La rupture de Pelloutier avec l'anarchisme illustre bien le souci d'efficacité des promoteurs des Bourses, qui ne s'embarrassèrent jamais de «principes» quelconques. La dynamique du mouvement était à ce point impérative que Pelloutier lui-même n'hésita pas à fouler aux pieds l'individualisme cher aux libertaires à l'intention desquels il écrivait: «En même temps qu'il travaille à l'affaiblissement de ses ennemis, à la désagrégation de la centralisation gouvernementale, le prolétariat doit accomplir la concentration de ses propres forces pour augmenter de plus en plus ses propres chances de victoire et hâter l'heure de la transformation sociale» («Histoire des Bourses du Travail», pp. 238-239). Nul, fût-il anarchiste, ne pouvait en effet prendre en charge l'organisation de la lutte ouvrière sans se convertir au centralisme, mais ce simple texte suffit à démontrer que la seule lutte immédiate et l'expérience acquise au cours de son organisation engendrent une conscience politique bien inférieure aux besoins de la révolution moderne. En effet, si Pelloutier revendique la centralisation de l'organisation ouvrière, il voit dans la décentralisation de l'Etat bourgeois un acteur favorable à la victoire ouvrière, ce qui était non seulement ignorer la tendance historique de cet Etat, mais rejeter toute l'expérience des révolutions antérieures, de la révolution jacobine notamment, qui dut son succès au centralisme. Pelloutier avait donc rompu avec les anarchistes en matière de moyens d'action et de formes d'organisation de la lutte ouvrière, mais il demeurait un des leurs en fait d'idéologie. Fermant délibérément les yeux sur les enseignements de la Convention et de la Terreur de 1793, il continuait à rêver d'une révolution sans contrainte et sans dictature: «La Révolution faite, écrivait-il à la fin du paragraphe cité, il n'y aura plus d'Etat, par conséquent plus de centralisation».

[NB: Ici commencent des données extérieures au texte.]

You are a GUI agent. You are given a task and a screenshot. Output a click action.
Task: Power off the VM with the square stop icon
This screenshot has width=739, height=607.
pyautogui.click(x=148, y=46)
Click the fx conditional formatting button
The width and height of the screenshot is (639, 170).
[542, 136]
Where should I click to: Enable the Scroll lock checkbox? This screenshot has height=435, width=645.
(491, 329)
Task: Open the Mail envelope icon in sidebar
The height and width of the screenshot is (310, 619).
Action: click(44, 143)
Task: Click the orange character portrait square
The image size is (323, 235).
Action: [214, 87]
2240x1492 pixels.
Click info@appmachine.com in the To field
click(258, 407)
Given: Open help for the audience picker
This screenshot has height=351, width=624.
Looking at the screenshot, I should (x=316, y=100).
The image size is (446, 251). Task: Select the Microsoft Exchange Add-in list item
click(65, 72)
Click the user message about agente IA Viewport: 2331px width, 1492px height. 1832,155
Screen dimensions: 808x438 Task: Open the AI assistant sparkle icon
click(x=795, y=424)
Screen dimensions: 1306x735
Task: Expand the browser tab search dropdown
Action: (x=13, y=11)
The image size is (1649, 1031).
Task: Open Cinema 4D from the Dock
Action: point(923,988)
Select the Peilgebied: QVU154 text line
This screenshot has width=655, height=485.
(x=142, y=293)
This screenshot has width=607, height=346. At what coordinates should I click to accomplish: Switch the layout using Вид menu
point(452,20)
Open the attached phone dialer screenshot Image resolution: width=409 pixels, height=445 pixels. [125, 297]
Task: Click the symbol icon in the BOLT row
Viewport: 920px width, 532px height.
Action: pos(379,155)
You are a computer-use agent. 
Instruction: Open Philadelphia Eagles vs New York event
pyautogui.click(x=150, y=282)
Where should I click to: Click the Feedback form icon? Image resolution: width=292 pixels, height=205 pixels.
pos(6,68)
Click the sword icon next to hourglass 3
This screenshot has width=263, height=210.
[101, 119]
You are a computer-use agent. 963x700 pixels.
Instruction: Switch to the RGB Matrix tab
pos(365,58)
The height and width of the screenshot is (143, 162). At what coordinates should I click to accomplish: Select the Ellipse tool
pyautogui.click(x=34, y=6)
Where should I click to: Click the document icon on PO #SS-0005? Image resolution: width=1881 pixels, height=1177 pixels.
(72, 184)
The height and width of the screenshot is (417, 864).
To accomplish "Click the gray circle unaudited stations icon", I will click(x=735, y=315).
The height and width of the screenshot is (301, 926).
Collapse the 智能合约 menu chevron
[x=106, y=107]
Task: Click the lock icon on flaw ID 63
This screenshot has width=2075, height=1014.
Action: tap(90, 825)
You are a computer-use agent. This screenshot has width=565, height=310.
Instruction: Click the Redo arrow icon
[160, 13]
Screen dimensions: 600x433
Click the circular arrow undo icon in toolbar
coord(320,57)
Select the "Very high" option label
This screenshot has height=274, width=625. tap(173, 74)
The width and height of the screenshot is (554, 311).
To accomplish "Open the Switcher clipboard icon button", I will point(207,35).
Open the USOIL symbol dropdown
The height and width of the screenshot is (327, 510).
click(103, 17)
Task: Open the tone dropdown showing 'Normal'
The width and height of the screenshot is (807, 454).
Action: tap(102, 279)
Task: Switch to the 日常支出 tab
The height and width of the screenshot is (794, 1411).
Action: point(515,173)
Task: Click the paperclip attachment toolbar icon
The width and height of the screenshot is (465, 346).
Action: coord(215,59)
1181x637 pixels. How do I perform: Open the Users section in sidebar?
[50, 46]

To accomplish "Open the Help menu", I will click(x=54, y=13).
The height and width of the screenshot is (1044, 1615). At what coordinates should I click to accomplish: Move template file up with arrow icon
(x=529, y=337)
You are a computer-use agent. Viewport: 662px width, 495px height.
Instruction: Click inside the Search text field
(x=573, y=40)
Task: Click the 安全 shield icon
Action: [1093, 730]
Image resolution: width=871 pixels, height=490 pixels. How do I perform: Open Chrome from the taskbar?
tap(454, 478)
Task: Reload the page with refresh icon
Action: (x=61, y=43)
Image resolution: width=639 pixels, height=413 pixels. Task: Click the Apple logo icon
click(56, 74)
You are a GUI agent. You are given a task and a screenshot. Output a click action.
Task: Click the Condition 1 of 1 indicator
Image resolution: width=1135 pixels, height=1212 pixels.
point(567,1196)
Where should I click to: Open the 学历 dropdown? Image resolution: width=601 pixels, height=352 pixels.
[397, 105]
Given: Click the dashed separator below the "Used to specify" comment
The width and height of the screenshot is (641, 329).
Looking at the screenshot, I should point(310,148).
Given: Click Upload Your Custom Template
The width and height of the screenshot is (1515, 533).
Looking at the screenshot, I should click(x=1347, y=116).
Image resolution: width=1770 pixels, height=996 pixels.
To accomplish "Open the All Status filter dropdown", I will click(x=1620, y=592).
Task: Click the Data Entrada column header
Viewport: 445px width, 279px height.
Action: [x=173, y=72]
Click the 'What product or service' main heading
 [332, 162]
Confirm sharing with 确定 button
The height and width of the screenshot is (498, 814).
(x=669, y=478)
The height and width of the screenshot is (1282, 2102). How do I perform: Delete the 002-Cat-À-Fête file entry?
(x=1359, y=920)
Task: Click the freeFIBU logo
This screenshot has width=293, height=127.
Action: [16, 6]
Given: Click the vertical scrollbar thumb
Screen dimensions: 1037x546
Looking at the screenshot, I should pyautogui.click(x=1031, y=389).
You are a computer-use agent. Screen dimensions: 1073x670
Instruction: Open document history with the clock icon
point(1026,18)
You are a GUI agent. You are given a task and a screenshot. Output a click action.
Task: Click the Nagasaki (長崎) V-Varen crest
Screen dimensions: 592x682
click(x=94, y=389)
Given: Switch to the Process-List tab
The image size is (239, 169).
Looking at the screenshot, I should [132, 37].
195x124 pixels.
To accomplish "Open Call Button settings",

Comme la lutte quotidienne des ouvriers pose constamment des problèmes d'orientation auxquels elle ne fournit pas par elle-même de solutions, la tendance syndicale créée par Pelloutier fut au fur et à mesure de ses expériences, amenée à se donner une doctrine qu'elle ne possédait pas à l'origine. Faute de s'être ralliés au programme du socialisme, les syndicalistes qui pendant vingt ans s'étaient cru à la veille de la révolution, furent amenés à «théoriser» leur action ou, tout au moins, à la justifier en fonction de considérations générales: leur doctrine était donc essentiellement empirique. Griffuelhes, qui mieux que Pelloutier, tôt disparu, incarne l'esprit des dirigeants de la C.G.T., disait que l'action conduite par les syndicats n'avait jamais été «une manifestation se déroulant suivant un plan prévu d'avance». Il se défendait, explique Dolléans, «d'être un théoricien». Il se défiait, ajoute-t-il, des formules inventées par les idéologues, il craignait ces formules qui «dévient l'action et divisent les hommes menant une lutte commune». C'est peut-être là la caractéristique la plus saillante du militant ouvrier français de toute une époque: la défiance envers la théorie, l'utilisation de bribes de doctrine exclusivement dans la mesure où elles peuvent justifier la pratique adoptée. Tout, dans l'histoire du mouvement ouvrier français, contribuait à cette défiance: le vieux fonds défaitiste qui attribuait les échecs de 1848 et 1871 à l'intrusion d'idéologues bourgeois; l'allemanisme ouvriériste qui acceptait le parti, mais seulement comme instrument de propagande, l'éclectisme de militants passés par toutes les écoles politiques, de l'anarchisme au socialisme bref, toute une tradition qui peut être prolongée jusqu'aux cégétistes d'aujourd'hui pour lesquels, tout comme avant 1917, le but de la C.G.T. est «Bien-être et Liberté» et dont toute la science politique, forme dégénérée de l'empirisme de Griffuelhes, tient dans cette formule: écartons tout ce qui divise, recherchons tout ce qui unit (6).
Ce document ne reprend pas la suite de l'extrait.